And perhaps this is what makes St Moritz feel so particular. It doesn’t seek to dazzle in the ways luxury often does. Instead, it cultivates an elegance of choice. Guests don’t arrive for one version of Cornwall, but to write their own. A surf lesson in the morning; a boat to Rock for lunch. The hotel’s concierge service boasts well-versed hosts who can arrange everything from restaurant bookings to watersports. Local adventure partners include Wavehunters and Camel Ski School from which you can choose surf, SUP, water ski or wakeboard adventures. A tour of a biodynamic vineyard one day, a quiet afternoon on the lawn with a book the next. It is, in the truest sense, a retreat – not from life, but toward a different pace of it.
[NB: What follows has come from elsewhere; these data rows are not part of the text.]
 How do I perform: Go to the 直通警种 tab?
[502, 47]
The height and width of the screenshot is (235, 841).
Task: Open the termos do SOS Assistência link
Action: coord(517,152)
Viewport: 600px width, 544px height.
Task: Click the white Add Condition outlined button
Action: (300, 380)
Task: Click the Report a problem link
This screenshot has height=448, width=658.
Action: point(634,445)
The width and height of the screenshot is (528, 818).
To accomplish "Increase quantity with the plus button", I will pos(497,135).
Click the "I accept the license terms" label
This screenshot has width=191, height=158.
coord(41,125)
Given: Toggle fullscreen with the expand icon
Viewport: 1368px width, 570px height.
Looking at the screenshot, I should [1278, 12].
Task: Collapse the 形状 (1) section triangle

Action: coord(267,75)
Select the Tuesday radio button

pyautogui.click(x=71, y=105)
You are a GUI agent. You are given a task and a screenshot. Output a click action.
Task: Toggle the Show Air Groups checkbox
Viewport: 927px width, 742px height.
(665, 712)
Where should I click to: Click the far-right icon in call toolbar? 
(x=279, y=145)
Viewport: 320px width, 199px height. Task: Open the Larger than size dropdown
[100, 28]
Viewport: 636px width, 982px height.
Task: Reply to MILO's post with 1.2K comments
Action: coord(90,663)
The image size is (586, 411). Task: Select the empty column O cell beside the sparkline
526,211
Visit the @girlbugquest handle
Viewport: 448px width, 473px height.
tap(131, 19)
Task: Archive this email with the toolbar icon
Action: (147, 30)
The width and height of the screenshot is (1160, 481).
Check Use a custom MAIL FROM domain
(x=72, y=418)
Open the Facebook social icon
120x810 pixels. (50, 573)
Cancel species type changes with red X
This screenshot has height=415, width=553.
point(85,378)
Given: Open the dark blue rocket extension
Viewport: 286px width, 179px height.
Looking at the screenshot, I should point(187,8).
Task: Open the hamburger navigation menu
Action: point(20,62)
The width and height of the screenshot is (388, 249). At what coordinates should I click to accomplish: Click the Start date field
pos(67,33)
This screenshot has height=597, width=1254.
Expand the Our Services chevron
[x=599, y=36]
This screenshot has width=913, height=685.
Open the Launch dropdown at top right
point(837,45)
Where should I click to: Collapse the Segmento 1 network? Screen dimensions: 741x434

The hotel’s success lies in how it sidesteps the usual binaries of coastal accommodation. It’s not simply a hotel, nor a set of holiday lets. It’s a design-led sanctuary where freedom is expertly scaffolded by care. Self-catering here isn’t about self-sufficiency, it’s about self-expression. And that expression is quietly, profoundly local.


You come to St Moritz for the view. You stay for the silence, the suppers and the stillness that good design – and good service – can bring. But mostly, you stay because here, at the edge of the land and the start of something else entirely, you feel like your life has room to unfold.